__BRIEF__
Please count the lines in the listing below that contain the string "height", matching case exactly. Reply with the number alone.

__MATERIALS PROVIDED__
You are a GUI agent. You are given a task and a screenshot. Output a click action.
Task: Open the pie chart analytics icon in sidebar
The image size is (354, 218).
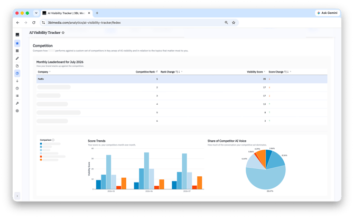[17, 73]
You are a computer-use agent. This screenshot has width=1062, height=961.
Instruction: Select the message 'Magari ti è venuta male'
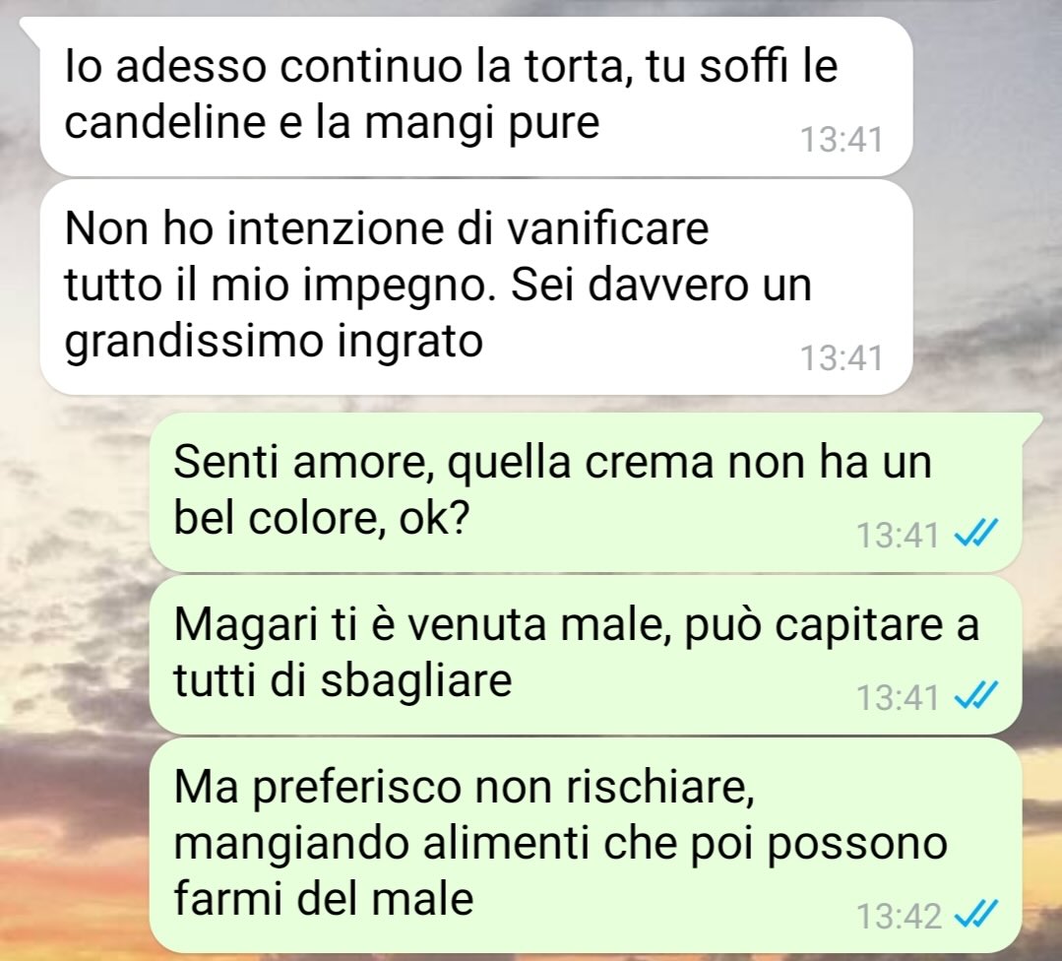coord(586,656)

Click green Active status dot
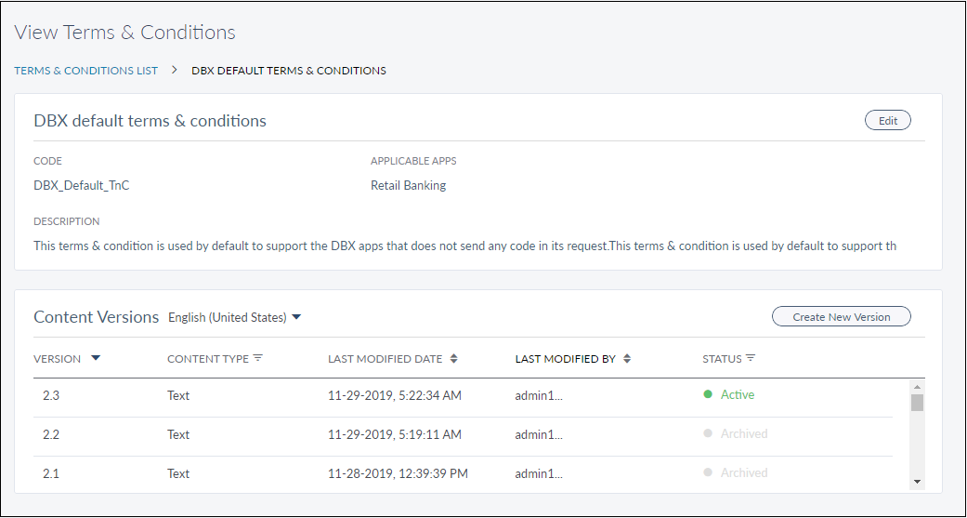(x=708, y=395)
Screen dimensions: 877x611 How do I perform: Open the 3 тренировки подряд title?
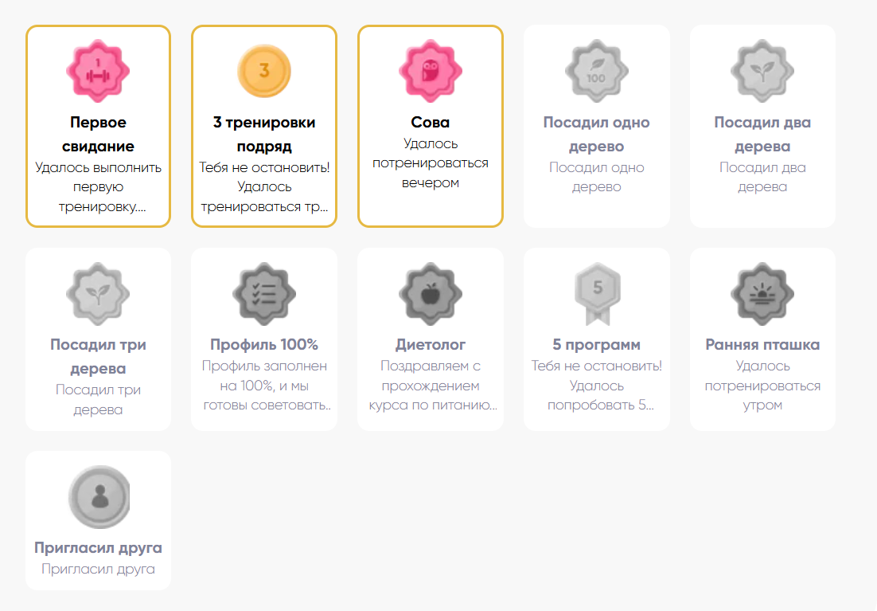click(x=264, y=135)
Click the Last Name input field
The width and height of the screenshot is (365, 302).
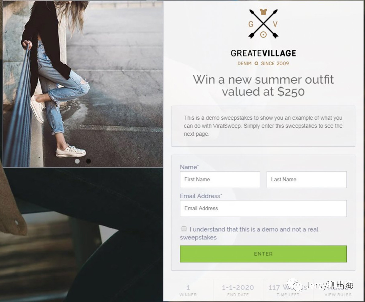tap(307, 179)
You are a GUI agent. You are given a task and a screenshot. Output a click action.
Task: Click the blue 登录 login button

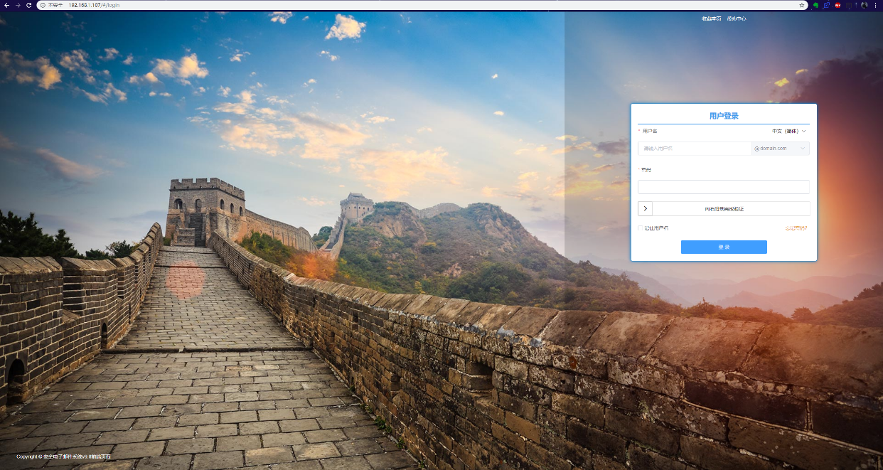pos(724,247)
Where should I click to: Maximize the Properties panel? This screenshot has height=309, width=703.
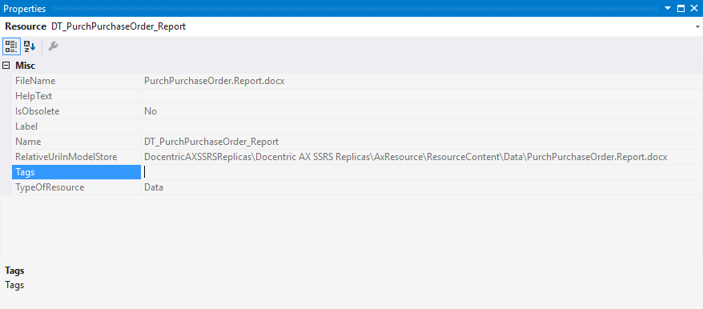(x=681, y=8)
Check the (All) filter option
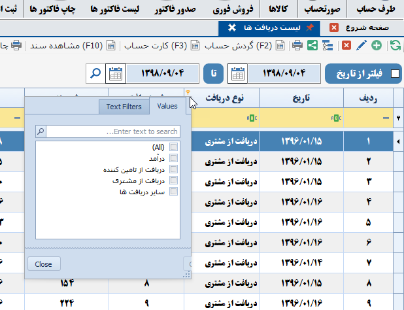Screen dimensions: 404x310 173,147
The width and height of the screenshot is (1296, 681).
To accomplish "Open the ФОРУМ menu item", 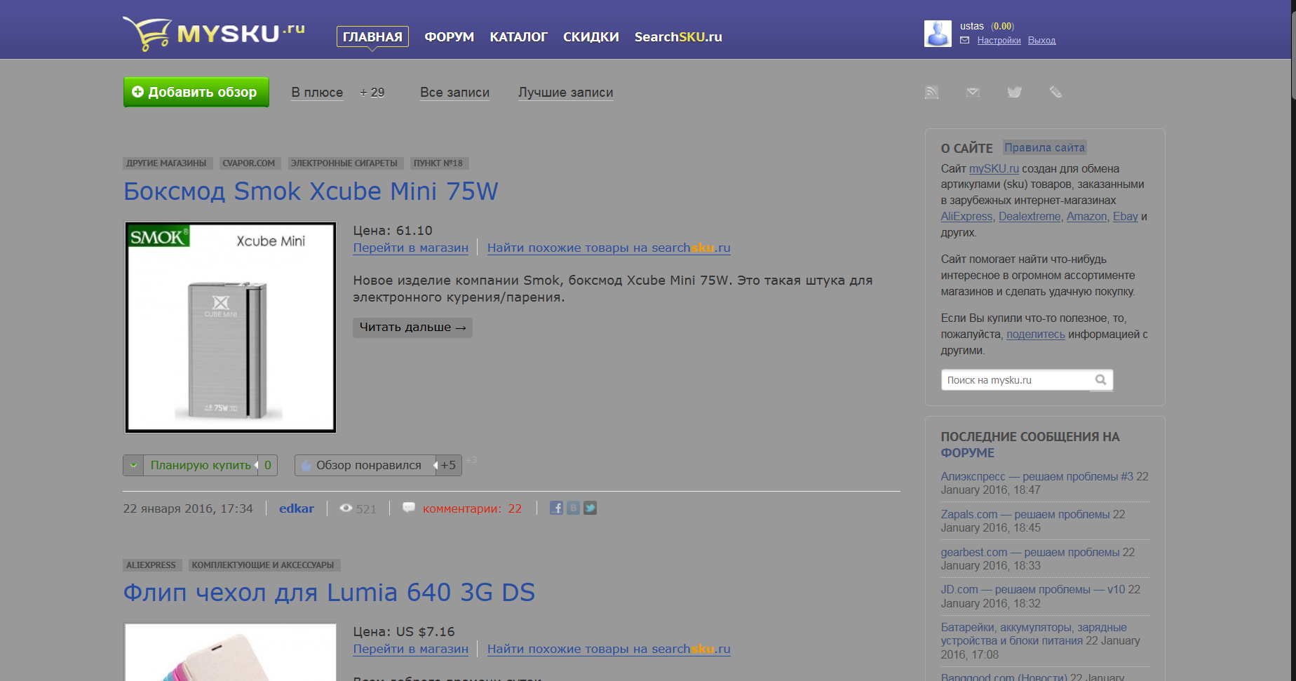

__EXERCISE ANSWER__
4